Выбранный отрывок:
----

– ВЫ ЧАСТО резко высказываетесь то в адрес рокеров, то в адрес иных музыкантов и деятелей культуры. Думаю, у вас и в профессиональной среде постоянно бывают конфликты?
– Я неконфликтный. Предпочитаю просто не общаться с людьми, глядя на которых у меня чешутся кулаки. Что касается агрессивных высказываний – это моя профессия. И все, что пишу и говорю, – всегда искренне и аргументированно, даже при неизбежной доле вкусовщины. Обижаются на это только дураки.
– У вас были серьезные нелады в отношениях, например, с Макаревичем, Гребенщиковым и другими тоже, в общем, неглупыми людьми…
– Это примеры сложнейшей диалектики отношений, поскольку и тот и другой – люди мне близкие. Мы много лет знакомы, и они до сих пор мне интересны. Поэтому считаю себя вправе их критиковать. Иногда они обижались на мою критику, бывали периоды охлаждения в наших отношениях. Но и они говорили мне, что, может быть, я гнусный тип, но говорю, как правило, справедливые вещи.
– Кажется, вы смотрите на мир с истинно джазовой свободой. А как вы вообще относитесь к джазу?
– Одно время довольно много слушал джаз, особенно авангардный. Но сейчас в нем несколько разочаровался. Мне кажется, что джаз в последние 20 лет поскучнел, выродился и превратился в салонную музыку.

----

Данные:
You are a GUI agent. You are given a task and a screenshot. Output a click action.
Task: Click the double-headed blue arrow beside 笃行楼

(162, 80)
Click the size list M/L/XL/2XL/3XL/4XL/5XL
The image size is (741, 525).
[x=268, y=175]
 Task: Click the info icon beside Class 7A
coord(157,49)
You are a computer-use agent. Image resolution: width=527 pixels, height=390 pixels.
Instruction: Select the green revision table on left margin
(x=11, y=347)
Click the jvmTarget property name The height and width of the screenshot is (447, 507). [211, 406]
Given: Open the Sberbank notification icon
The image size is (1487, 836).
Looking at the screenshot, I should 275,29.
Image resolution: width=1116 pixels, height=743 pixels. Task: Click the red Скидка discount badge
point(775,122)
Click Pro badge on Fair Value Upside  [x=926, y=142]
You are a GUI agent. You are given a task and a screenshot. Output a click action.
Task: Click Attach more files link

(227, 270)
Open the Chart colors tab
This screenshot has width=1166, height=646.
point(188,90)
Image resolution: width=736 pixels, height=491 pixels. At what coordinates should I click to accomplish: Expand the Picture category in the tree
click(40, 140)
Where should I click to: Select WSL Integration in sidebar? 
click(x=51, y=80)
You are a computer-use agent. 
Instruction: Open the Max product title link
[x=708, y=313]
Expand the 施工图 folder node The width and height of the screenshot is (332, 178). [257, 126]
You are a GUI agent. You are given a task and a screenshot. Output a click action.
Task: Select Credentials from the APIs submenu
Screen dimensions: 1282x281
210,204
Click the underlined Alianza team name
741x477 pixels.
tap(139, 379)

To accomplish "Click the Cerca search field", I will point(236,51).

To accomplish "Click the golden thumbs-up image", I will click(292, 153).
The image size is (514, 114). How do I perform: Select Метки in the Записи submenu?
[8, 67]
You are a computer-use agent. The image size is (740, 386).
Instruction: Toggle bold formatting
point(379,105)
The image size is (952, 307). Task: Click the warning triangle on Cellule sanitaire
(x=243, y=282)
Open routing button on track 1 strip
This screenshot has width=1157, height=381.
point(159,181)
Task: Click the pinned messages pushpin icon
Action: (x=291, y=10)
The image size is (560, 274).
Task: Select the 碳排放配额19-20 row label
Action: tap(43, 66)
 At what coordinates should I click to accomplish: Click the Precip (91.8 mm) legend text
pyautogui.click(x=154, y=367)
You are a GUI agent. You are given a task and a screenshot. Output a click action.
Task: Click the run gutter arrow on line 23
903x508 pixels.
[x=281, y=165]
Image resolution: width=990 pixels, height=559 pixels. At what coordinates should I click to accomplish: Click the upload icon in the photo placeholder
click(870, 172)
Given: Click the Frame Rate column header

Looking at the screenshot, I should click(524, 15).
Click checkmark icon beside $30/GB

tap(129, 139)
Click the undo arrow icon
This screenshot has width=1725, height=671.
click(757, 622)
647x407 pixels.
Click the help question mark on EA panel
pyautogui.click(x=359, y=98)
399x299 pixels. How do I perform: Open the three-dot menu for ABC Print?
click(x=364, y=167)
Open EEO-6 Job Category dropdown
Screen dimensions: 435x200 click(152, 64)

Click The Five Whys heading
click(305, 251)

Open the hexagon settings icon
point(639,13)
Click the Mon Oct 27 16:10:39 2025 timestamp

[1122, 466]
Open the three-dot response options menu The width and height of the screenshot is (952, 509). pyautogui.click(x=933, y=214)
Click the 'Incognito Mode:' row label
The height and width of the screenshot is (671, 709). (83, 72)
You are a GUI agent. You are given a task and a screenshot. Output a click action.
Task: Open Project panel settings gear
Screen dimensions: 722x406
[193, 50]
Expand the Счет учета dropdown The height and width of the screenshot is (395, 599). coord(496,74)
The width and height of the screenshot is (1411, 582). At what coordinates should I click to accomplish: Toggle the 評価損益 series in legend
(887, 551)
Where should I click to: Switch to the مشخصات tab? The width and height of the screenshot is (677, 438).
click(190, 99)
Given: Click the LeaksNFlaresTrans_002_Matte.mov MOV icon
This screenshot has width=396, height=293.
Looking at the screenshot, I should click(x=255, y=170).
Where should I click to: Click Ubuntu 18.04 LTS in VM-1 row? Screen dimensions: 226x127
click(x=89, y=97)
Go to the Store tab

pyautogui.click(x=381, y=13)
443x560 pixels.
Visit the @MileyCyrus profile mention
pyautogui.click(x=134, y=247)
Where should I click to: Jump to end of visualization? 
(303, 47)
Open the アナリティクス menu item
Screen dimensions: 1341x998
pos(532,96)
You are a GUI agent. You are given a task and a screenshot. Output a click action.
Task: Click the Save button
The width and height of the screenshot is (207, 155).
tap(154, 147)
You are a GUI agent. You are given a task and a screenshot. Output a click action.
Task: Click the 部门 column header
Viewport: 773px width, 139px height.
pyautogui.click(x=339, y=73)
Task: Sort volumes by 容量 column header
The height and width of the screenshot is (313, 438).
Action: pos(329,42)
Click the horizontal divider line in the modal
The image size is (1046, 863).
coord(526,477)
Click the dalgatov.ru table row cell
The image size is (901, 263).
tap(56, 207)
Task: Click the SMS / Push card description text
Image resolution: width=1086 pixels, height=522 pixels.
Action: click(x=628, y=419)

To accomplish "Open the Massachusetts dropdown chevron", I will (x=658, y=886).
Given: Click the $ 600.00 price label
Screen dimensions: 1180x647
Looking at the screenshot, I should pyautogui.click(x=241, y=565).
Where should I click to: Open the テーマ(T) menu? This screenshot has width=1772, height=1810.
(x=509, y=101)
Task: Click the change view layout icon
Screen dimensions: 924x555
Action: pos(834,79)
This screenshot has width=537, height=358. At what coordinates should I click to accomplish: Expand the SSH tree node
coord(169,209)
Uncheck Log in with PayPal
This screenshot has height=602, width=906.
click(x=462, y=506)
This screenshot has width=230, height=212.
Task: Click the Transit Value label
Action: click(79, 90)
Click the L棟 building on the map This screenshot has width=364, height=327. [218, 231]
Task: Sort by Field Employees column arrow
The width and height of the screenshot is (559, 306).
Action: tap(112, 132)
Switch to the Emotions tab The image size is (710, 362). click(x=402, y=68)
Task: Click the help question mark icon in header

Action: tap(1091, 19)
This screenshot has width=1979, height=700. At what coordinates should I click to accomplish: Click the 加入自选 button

----

Что сделать:
#1 Определите, согласуется ли с отрывком из интервью каждое из утверждений: (а) отвечающий называет себя конфликтным человеком; (б) Макаревич и Гребенщиков иногда обижались на его критику; (в) сейчас джаз увлекает его сильнее, чем прежде. На каждое ответьте «да» или «нет» и подкрепите ответ точной цитатой из текста.
#2 Допишите продолжение отрывка из интервью, начав сразу после его последней фразы.

Ответы:
#1
(а) Нет: «Я неконфликтный».
(б) Да: «Иногда они обижались на мою критику».
(в) Нет: «Но сейчас в нем несколько разочаровался».

#2
– И с рок-музыкой происходит то же самое?
– Статус рока изменился. Когда-то миллионы молодых людей относились к року с почти религиозным трепетом. И будь то Джон Леннон, Виктор Цой, Джим Моррисон или Боб Марли, были для них настоящими иконами. Сейчас к рок-музыке отношение более спокойное, потребительское. Старые времена ушли безвозвратно вместе с величайшими героями рока. Но интересной музыки этого направления по-прежнему много. Из того, что я послушал в последнее время, мне понравился новый альбом «Ленинграда» «Аврора», новый альбом Земфиры «Спасибо», у Александра Скляра вышел интересный альбом, где он впервые поет под электронный аккомпанемент.
– А что скажете про наш сегодняшний шоу-бизнес?
– По насыщенности ночной и живой музыки Москва находится на втором месте в Европе после Лондона – впереди Парижа, Берлина, Барселоны и прочих модных городов. Другое дело, что количество этой музыки несколько превышает ее качество. Мне кажется, чтобы возникло иное качество, нужно изменить наше сознание в целом. Если бы просели мировые цены на нефть, Россия, которая сейчас находится фактически под нефтяным наркозом, слегка очухалась. Тогда, может быть, люди научились бы не только жечь шальные нефтедоллары, но и по-настоящему работать.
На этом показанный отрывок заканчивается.